Reputation: 2197
I was wondering how was working LSTM under Keras.
Let's take an example. I have maximum sentence length of 3 words. Example : 'how are you' I vectorize each words in a vector of len 4. So I will have a shape (3,4) Now, I want to use an lstm to do translation stuff. (Just an example)
model = Sequential()
model.add(LSTM(1, input_shape=(3,4), return_sequences=True))
model.summary()
I'm going to have an output shape of (3,1) according to Keras.
Layer (type) Output Shape Param #
=================================================================
lstm_16 (LSTM) (None, 3, 1) 24
=================================================================
Total params: 24
Trainable params: 24
Non-trainable params: 0
_________________________________________________________________
And this is what I don't understand.
Each unit of an LSTM (With return_sequences=True to have all the output of each state) should give me a vector of shape (timesteps, x) Where timesteps is 3 in this case, and x is the size of my words vector (In this case, 4)

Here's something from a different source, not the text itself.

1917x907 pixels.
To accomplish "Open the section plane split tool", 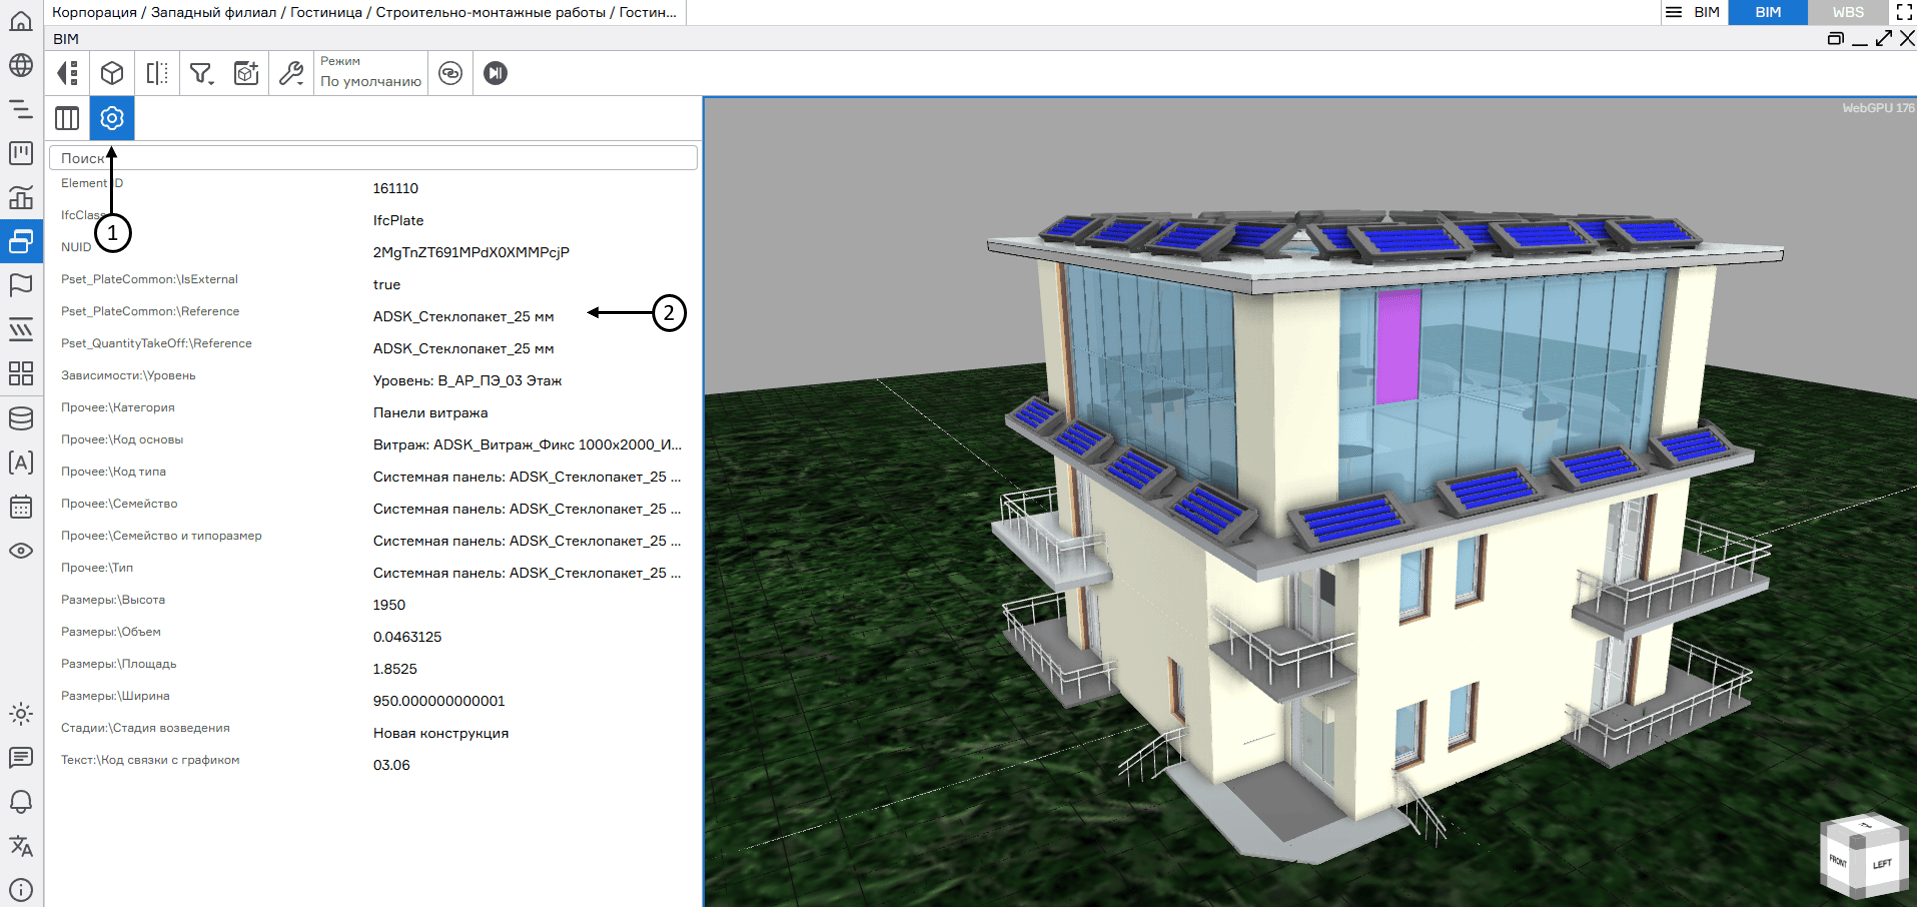I will click(157, 73).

So, why I got an output shape of (3,1) ? I searched everywhere, but can't figure it out.
Upvotes: 0
Views: 161
Reputation: 11895
Your interpretation of what the LSTM should return is not right. The output dimensionality doesn't need to match the input dimensionality. Concretely, the first argument of keras.layers.LSTM corresponds to the dimensionality of the output space, and you're setting it to 1.
In other words, setting:
model.add(LSTM(k, input_shape=(3,4), return_sequences=True))
will result in a (None, 3, k)
output shape.
Upvotes: 1